◆ What is expected ◆
In the records below, some lines contain the word "computer". Copy each of them.

◆ Material for the task ◆
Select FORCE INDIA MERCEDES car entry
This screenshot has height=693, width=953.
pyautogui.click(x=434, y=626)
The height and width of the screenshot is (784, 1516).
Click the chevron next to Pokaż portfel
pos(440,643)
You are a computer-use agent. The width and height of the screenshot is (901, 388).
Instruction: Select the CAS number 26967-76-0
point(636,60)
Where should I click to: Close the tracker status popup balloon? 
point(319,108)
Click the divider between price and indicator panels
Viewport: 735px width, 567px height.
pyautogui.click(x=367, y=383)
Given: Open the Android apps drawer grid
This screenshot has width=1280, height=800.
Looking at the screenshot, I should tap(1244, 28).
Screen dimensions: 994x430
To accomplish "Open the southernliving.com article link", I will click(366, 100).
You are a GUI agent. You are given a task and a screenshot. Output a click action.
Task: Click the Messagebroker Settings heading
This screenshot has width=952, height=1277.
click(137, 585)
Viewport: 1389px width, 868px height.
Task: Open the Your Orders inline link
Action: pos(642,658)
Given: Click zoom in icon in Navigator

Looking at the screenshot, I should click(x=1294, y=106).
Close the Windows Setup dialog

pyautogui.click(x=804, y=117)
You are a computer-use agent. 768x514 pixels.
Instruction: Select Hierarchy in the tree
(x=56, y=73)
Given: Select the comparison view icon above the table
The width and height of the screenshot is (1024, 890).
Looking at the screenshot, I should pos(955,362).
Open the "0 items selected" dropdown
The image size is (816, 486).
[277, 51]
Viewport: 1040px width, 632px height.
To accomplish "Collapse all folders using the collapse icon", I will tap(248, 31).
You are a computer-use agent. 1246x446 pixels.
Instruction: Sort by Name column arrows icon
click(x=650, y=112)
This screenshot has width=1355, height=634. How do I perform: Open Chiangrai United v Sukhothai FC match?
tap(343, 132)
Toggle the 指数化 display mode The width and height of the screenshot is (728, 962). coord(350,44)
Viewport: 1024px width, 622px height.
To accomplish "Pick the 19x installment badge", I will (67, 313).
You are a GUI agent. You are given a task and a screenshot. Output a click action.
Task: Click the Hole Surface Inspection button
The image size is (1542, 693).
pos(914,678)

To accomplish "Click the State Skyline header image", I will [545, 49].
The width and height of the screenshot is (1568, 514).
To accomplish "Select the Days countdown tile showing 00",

◆ The answer ◆
You are a computer-use agent. The width and height of the screenshot is (901, 388).
You are a computer-use agent. 768x514 pixels.
You are a computer-use agent. 1246x446 pixels.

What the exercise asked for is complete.